Several demountables have been set up for the new inmates, but refugee advocate Pamela Curr said the fight illustrated overcrowding problems, with only six computers for the youth to share. “Those rooms were designed for one, (but) they’ve put two double bunks in each room with a metre of space between the beds,” she said.

Mental health professionals, including the government’s detention health task force chairperson, Professor Louise Newman, have warned that detainees’ mental health inevitably deteriorates after 12 months of incarceration, especially when they remain in limbo, not knowing when, or if, they will ever be released.

Some media outlets suggested that al-Akabi could have appealed to the courts against his deportation, following a unanimous High Court decision last week that ruled invalid some aspects of the government’s “Refugee Status Assessment” system. That system bars asylum seekers from access to the courts to challenge refusals of protection visas. Many commentators hailed the ruling as a victory for refugees, but the judges left the detention regime itself intact. Under the Migration Act, which the court upheld, Bowen retains a sweeping discretion to not even consider a refugee application, or to reject it “in the public interest”.

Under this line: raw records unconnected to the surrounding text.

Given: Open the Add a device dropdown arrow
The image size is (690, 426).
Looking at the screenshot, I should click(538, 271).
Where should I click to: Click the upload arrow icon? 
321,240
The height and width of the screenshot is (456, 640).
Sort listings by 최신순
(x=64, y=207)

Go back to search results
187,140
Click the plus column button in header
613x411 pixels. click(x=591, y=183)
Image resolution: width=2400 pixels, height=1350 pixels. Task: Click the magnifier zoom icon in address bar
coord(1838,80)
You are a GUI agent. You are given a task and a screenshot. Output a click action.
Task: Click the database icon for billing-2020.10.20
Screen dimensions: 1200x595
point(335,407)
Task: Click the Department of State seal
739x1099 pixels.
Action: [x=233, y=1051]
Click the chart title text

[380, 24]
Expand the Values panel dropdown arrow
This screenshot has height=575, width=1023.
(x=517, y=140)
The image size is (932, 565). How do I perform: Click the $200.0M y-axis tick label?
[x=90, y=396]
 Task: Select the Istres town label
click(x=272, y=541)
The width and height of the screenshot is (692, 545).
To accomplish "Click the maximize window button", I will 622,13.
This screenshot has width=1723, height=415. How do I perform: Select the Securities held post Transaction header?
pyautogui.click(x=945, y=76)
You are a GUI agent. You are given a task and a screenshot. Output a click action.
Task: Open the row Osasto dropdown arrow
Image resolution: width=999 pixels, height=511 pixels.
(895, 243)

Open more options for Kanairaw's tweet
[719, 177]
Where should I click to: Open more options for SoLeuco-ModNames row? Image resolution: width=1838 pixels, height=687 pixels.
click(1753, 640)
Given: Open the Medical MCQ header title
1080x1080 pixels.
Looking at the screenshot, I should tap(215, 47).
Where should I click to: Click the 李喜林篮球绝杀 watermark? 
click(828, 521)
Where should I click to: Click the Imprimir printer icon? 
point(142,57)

Nevertheless, the government immediately declared its intention to find ways to overcome or circumvent the High Court’s ruling. Among Gillard’s proposals is to build a detention facility in East Timor, thus taking asylum seekers outside Australian legal jurisdiction. Even if detainees retain the right to go to court, the government is certain to fight them, potentially all the way to the High Court on each occasion, to defeat their visa applications. As a result, thousands of people could be detained for years, worsening the over-crowding, fuelling protests and multiplying mental health breakdowns

Mandatory detention was introduced by the Hawke and Keating Labor governments in the early 1990s. The Gillard government is maintaining and expanding it, but this time relying upon the parliamentary support of the Greens, who are now functioning as enablers of Labor’s entire immigration agenda, despite their limited “criticisms” of some of its most barbaric features.